WHAT TO DO
Going down the listing below, print exactly each line from the one with "Given: Click the heart" up to and including the one with "Click the Sign", and skip the rest.

::: SUPPLIED MATERIAL

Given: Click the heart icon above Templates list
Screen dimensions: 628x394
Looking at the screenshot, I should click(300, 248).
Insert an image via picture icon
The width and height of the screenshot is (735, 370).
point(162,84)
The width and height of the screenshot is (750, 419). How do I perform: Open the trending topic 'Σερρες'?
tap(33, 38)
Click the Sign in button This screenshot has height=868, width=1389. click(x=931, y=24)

::::::
::: SUPPLIED MATERIAL

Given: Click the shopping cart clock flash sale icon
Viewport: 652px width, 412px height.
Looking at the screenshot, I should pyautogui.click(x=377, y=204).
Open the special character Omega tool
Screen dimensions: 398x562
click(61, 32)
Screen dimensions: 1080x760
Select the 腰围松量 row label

::::::
::: SUPPLIED MATERIAL

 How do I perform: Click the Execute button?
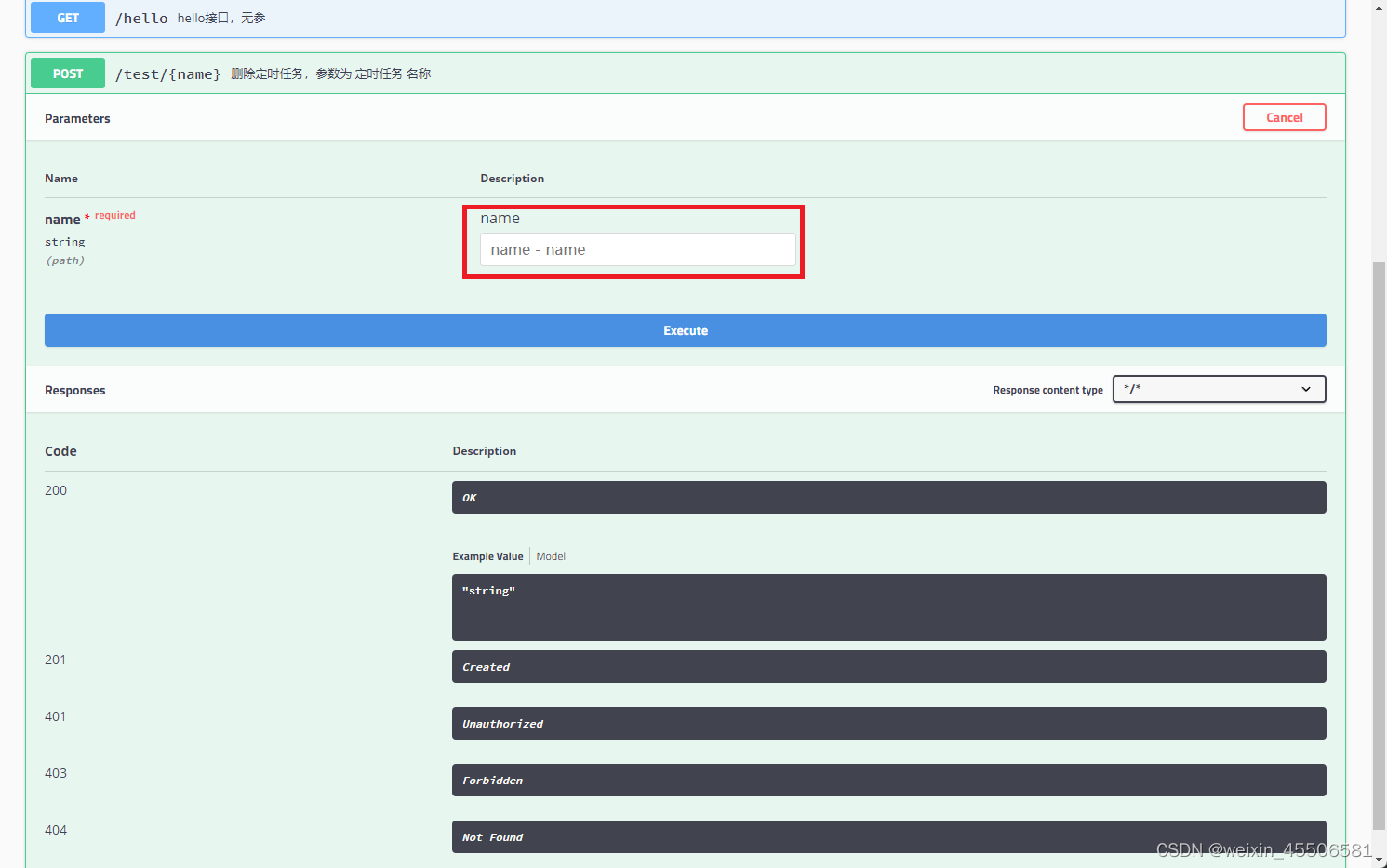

::::::

TASK SOLUTION
Given: Click the heart icon above Templates list
Screen dimensions: 628x394
Looking at the screenshot, I should click(300, 248).
Insert an image via picture icon
The width and height of the screenshot is (735, 370).
point(162,84)
The width and height of the screenshot is (750, 419). How do I perform: Open the trending topic 'Σερρες'?
tap(33, 38)
Click the Sign in button This screenshot has height=868, width=1389. click(x=931, y=24)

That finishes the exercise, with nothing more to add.